╔══
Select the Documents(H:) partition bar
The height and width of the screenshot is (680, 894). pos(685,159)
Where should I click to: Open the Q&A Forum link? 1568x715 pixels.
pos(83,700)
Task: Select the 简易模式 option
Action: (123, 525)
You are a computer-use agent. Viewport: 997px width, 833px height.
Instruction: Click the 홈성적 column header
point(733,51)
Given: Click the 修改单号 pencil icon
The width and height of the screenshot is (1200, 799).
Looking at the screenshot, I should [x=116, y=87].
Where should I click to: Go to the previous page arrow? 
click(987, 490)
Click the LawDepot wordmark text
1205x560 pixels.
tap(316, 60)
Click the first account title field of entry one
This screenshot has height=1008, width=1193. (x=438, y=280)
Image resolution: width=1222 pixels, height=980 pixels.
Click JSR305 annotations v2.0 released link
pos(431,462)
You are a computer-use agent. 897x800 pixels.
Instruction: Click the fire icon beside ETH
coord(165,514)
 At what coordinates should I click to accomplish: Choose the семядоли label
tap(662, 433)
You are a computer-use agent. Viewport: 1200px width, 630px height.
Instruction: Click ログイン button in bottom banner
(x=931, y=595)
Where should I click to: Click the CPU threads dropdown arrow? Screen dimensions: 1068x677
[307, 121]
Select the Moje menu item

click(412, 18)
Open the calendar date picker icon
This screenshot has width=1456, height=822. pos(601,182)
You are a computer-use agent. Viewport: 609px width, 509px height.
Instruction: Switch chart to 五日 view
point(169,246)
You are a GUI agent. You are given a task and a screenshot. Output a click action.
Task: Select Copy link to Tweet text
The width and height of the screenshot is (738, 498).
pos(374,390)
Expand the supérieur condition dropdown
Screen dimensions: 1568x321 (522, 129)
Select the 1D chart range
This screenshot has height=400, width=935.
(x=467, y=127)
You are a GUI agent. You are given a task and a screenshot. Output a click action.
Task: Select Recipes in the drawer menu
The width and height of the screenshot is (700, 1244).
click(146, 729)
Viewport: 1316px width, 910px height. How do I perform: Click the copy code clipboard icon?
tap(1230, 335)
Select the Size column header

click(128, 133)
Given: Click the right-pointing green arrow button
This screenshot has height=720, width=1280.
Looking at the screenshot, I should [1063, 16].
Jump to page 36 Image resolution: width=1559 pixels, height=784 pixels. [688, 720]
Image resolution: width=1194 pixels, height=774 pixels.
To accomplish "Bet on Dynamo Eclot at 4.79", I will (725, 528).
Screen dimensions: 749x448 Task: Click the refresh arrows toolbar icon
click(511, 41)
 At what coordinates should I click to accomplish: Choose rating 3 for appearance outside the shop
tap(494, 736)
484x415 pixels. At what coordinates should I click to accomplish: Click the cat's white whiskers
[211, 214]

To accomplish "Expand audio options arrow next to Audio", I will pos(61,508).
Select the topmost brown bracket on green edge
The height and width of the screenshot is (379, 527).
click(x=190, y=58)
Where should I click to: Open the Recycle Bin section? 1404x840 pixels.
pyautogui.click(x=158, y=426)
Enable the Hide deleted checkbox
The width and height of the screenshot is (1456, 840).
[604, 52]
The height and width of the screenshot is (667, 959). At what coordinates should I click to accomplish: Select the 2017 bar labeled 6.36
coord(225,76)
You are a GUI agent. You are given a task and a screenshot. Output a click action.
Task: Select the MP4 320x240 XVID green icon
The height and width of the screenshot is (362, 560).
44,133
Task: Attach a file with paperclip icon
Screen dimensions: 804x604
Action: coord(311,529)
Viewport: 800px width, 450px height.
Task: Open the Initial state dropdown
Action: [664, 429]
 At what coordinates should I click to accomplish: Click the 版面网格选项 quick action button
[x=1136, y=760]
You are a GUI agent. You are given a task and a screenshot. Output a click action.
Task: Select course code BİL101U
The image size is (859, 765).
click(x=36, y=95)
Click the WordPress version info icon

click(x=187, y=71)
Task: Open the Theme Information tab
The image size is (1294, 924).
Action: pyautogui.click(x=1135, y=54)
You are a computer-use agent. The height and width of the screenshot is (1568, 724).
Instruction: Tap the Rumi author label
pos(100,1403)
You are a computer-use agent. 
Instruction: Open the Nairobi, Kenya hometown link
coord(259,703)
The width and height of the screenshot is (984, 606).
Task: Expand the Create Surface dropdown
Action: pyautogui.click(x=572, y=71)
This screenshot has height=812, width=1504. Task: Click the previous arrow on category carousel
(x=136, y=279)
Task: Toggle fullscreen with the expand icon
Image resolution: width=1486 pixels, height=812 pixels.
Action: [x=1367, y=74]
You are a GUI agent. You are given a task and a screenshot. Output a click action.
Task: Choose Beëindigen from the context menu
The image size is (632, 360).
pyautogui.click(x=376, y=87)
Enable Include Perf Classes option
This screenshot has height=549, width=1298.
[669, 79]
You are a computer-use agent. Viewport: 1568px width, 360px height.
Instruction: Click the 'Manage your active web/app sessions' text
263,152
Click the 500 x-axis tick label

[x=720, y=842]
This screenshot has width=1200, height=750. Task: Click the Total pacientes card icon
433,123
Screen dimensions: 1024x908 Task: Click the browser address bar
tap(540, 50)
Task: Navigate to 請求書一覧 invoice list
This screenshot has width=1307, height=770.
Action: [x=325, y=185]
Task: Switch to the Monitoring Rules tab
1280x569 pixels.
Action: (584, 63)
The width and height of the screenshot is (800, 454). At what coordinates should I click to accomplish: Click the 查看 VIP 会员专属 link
╚══
Reproduce every one of the rows above exactly, with nothing left out or changed.

Select the Documents(H:) partition bar
The height and width of the screenshot is (680, 894). pos(685,159)
Where should I click to: Open the Q&A Forum link? 1568x715 pixels.
pos(83,700)
Task: Select the 简易模式 option
Action: (123, 525)
You are a computer-use agent. Viewport: 997px width, 833px height.
Instruction: Click the 홈성적 column header
point(733,51)
Given: Click the 修改单号 pencil icon
The width and height of the screenshot is (1200, 799).
Looking at the screenshot, I should [x=116, y=87].
Where should I click to: Go to the previous page arrow? 
click(987, 490)
Click the LawDepot wordmark text
1205x560 pixels.
tap(316, 60)
Click the first account title field of entry one
This screenshot has height=1008, width=1193. (x=438, y=280)
Image resolution: width=1222 pixels, height=980 pixels.
Click JSR305 annotations v2.0 released link
pos(431,462)
You are a computer-use agent. 897x800 pixels.
Instruction: Click the fire icon beside ETH
coord(165,514)
 At what coordinates should I click to accomplish: Choose the семядоли label
tap(662, 433)
You are a computer-use agent. Viewport: 1200px width, 630px height.
Instruction: Click ログイン button in bottom banner
(x=931, y=595)
Where should I click to: Click the CPU threads dropdown arrow? Screen dimensions: 1068x677
[307, 121]
Select the Moje menu item

click(412, 18)
Open the calendar date picker icon
This screenshot has width=1456, height=822. pos(601,182)
You are a computer-use agent. Viewport: 609px width, 509px height.
Instruction: Switch chart to 五日 view
point(169,246)
You are a GUI agent. You are given a task and a screenshot. Output a click action.
Task: Select Copy link to Tweet text
The width and height of the screenshot is (738, 498).
pos(374,390)
Expand the supérieur condition dropdown
Screen dimensions: 1568x321 (522, 129)
Select the 1D chart range
This screenshot has height=400, width=935.
(x=467, y=127)
You are a GUI agent. You are given a task and a screenshot. Output a click action.
Task: Select Recipes in the drawer menu
The width and height of the screenshot is (700, 1244).
click(146, 729)
Viewport: 1316px width, 910px height. How do I perform: Click the copy code clipboard icon?
tap(1230, 335)
Select the Size column header

click(128, 133)
Given: Click the right-pointing green arrow button
This screenshot has height=720, width=1280.
Looking at the screenshot, I should [1063, 16].
Jump to page 36 Image resolution: width=1559 pixels, height=784 pixels. [688, 720]
Image resolution: width=1194 pixels, height=774 pixels.
To accomplish "Bet on Dynamo Eclot at 4.79", I will (725, 528).
Screen dimensions: 749x448 Task: Click the refresh arrows toolbar icon
click(511, 41)
 At what coordinates should I click to accomplish: Choose rating 3 for appearance outside the shop
tap(494, 736)
484x415 pixels. At what coordinates should I click to accomplish: Click the cat's white whiskers
[211, 214]

To accomplish "Expand audio options arrow next to Audio", I will pos(61,508).
Select the topmost brown bracket on green edge
The height and width of the screenshot is (379, 527).
click(x=190, y=58)
Where should I click to: Open the Recycle Bin section? 1404x840 pixels.
pyautogui.click(x=158, y=426)
Enable the Hide deleted checkbox
The width and height of the screenshot is (1456, 840).
[604, 52]
The height and width of the screenshot is (667, 959). At what coordinates should I click to accomplish: Select the 2017 bar labeled 6.36
coord(225,76)
You are a GUI agent. You are given a task and a screenshot. Output a click action.
Task: Select the MP4 320x240 XVID green icon
The height and width of the screenshot is (362, 560).
44,133
Task: Attach a file with paperclip icon
Screen dimensions: 804x604
Action: coord(311,529)
Viewport: 800px width, 450px height.
Task: Open the Initial state dropdown
Action: [664, 429]
 At what coordinates should I click to accomplish: Click the 版面网格选项 quick action button
[x=1136, y=760]
You are a GUI agent. You are given a task and a screenshot. Output a click action.
Task: Select course code BİL101U
The image size is (859, 765).
click(x=36, y=95)
Click the WordPress version info icon

click(x=187, y=71)
Task: Open the Theme Information tab
The image size is (1294, 924).
Action: pyautogui.click(x=1135, y=54)
You are a computer-use agent. The height and width of the screenshot is (1568, 724).
Instruction: Tap the Rumi author label
pos(100,1403)
You are a computer-use agent. 
Instruction: Open the Nairobi, Kenya hometown link
coord(259,703)
The width and height of the screenshot is (984, 606).
Task: Expand the Create Surface dropdown
Action: pyautogui.click(x=572, y=71)
This screenshot has height=812, width=1504. Task: Click the previous arrow on category carousel
(x=136, y=279)
Task: Toggle fullscreen with the expand icon
Image resolution: width=1486 pixels, height=812 pixels.
Action: [x=1367, y=74]
You are a GUI agent. You are given a task and a screenshot. Output a click action.
Task: Choose Beëindigen from the context menu
The image size is (632, 360).
pyautogui.click(x=376, y=87)
Enable Include Perf Classes option
This screenshot has height=549, width=1298.
[669, 79]
You are a computer-use agent. Viewport: 1568px width, 360px height.
Instruction: Click the 'Manage your active web/app sessions' text
263,152
Click the 500 x-axis tick label

[x=720, y=842]
This screenshot has width=1200, height=750. Task: Click the Total pacientes card icon
433,123
Screen dimensions: 1024x908 Task: Click the browser address bar
tap(540, 50)
Task: Navigate to 請求書一覧 invoice list
This screenshot has width=1307, height=770.
Action: [x=325, y=185]
Task: Switch to the Monitoring Rules tab
1280x569 pixels.
Action: (584, 63)
The width and height of the screenshot is (800, 454). At what coordinates should I click to accomplish: Click the 查看 VIP 会员专属 link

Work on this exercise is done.